How To Ace Your Answer To “What Is Your Greatest Strength?”

You have many strengths. But when an interviewer asks you, “What is your greatest strength?” you don’t just want to choose something at random. The best answers will highlight a strength that’s relevant to the job. And your response should be supported by facts and examples.

Yet, many people do just the opposite. They pick a strength they think sounds good, give a vague explanation, and then stare blankly at the interviewer until they ask the next question.

Why? Because this question seems easy. But don’t be fooled! It’s just as tricky to get right as talking about your biggest weakness. That’s why in this post I’m going to show how to talk about your strengths like an interview expert!

Here’s what we’ll cover:

  • The two most common mistakes candidates make when talking about their strengths in an interview
  • A formula for answering “what is your greatest strength?” in a way that wows the interviewer (along with examples for different strengths)
  • A comprehensive list of strengths you can use to plug into the formula and have an awesome answer every time

Let’s get right to it!

2 Mistakes People Make When Answering “What Is Your Greatest Strength?”

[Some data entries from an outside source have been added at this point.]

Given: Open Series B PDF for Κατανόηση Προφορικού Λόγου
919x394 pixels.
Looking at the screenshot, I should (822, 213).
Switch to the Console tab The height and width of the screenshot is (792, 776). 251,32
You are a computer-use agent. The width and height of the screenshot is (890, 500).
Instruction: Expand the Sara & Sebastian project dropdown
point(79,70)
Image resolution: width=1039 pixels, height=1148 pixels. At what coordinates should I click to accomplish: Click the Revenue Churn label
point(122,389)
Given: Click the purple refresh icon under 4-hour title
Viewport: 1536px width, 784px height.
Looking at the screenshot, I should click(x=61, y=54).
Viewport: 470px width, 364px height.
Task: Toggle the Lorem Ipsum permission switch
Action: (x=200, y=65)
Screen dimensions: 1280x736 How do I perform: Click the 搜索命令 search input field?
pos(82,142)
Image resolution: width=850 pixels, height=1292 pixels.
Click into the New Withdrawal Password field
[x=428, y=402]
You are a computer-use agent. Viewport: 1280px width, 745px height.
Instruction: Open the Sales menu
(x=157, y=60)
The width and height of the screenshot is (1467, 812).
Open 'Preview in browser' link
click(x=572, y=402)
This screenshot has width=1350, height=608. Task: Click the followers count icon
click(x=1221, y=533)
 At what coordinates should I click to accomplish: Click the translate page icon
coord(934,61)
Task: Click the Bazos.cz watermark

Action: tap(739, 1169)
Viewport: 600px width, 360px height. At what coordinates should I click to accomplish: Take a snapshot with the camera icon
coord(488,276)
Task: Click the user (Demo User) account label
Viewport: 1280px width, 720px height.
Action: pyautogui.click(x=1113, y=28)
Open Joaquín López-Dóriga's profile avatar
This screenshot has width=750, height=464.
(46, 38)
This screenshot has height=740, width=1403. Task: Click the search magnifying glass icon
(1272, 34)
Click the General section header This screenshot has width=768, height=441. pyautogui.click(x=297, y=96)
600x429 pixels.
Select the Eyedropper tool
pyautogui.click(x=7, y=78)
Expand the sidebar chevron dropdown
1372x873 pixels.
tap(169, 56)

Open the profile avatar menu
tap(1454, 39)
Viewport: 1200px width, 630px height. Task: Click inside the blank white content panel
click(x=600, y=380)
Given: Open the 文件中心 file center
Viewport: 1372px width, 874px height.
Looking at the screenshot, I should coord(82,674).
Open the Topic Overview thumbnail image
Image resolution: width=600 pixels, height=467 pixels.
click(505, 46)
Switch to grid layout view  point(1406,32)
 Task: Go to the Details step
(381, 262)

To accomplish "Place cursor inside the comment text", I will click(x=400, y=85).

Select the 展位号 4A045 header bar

Talking about your strengths in an interview can be tricky because it’s easy to unknowingly make one of these mistakes:

  1. You play up your strength too much and come off as arrogant
  2. You’re too modest and downplay your strength

Mistake #1: Sounding Arrogant

You should definitely be proud of the strengths and skills you’ve developed in your career. But you want to come across as confident, not arrogant. Employers could potentially see this as a reason to believe you might be difficult to work with.

Here’s an example of an answer that could be perceived as arrogant:

Bad Example Answer #1

“It’s actually pretty hard to choose just one strength. But, since I have to choose, I’d say that I’m a quick learner. Most things are pretty easy as long as you follow instructions. And in previous jobs, I’ve always been the first to learn how to use any new software or equipment. Even if I’ve never seen or heard anything about it, I can figure it out pretty quickly.”

Why is this answer bad? Here are a few reasons. For one, it seems like the strength “quick learner” was chosen to say “I can be good at anything.” That’s no good, which is unfortunate since picking things up quickly is definitely a valuable skill for any job. Just not when you frame it like this.

This answer is also pretty vague. It wouldn’t give the interviewer a clear indication of how being a quick learner has helped the candidate achieve anything in previous jobs, nor did it provide an example of something that was quickly learned. The interviewer can’t easily imagine how that skill will help the candidate in this new role.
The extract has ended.